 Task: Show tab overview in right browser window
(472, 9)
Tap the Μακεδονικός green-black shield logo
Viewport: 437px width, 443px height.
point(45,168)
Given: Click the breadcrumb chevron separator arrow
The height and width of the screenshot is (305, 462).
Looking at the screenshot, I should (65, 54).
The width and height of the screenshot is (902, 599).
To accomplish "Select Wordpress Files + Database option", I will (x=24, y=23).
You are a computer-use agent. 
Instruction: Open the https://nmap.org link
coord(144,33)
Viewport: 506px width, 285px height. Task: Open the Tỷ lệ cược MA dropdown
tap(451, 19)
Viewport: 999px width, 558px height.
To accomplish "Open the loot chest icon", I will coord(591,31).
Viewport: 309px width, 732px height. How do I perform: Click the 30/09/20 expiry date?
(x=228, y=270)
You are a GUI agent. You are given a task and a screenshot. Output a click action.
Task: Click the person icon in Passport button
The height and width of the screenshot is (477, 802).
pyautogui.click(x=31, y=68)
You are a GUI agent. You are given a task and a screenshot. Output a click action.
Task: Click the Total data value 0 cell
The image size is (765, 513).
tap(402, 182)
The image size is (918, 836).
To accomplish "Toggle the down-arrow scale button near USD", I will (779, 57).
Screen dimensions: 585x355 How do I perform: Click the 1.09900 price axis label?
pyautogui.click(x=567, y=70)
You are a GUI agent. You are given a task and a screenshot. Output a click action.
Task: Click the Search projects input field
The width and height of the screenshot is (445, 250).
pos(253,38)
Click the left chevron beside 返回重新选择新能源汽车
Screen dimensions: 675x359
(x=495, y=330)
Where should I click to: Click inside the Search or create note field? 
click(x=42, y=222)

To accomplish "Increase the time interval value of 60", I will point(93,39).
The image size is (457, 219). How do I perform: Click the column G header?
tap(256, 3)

□ □ □

Exercise instructions:
Set down only the line containing "Viewport: 999px width, 558px height." and the lines after it through the end, exactly as they appear above.

Reply to the exercise:
Viewport: 999px width, 558px height.
To accomplish "Open the loot chest icon", I will coord(591,31).
Viewport: 309px width, 732px height. How do I perform: Click the 30/09/20 expiry date?
(x=228, y=270)
You are a GUI agent. You are given a task and a screenshot. Output a click action.
Task: Click the person icon in Passport button
The height and width of the screenshot is (477, 802).
pyautogui.click(x=31, y=68)
You are a GUI agent. You are given a task and a screenshot. Output a click action.
Task: Click the Total data value 0 cell
The image size is (765, 513).
tap(402, 182)
The image size is (918, 836).
To accomplish "Toggle the down-arrow scale button near USD", I will (779, 57).
Screen dimensions: 585x355 How do I perform: Click the 1.09900 price axis label?
pyautogui.click(x=567, y=70)
You are a GUI agent. You are given a task and a screenshot. Output a click action.
Task: Click the Search projects input field
The width and height of the screenshot is (445, 250).
pos(253,38)
Click the left chevron beside 返回重新选择新能源汽车
Screen dimensions: 675x359
(x=495, y=330)
Where should I click to: Click inside the Search or create note field? 
click(x=42, y=222)

To accomplish "Increase the time interval value of 60", I will point(93,39).
The image size is (457, 219). How do I perform: Click the column G header?
tap(256, 3)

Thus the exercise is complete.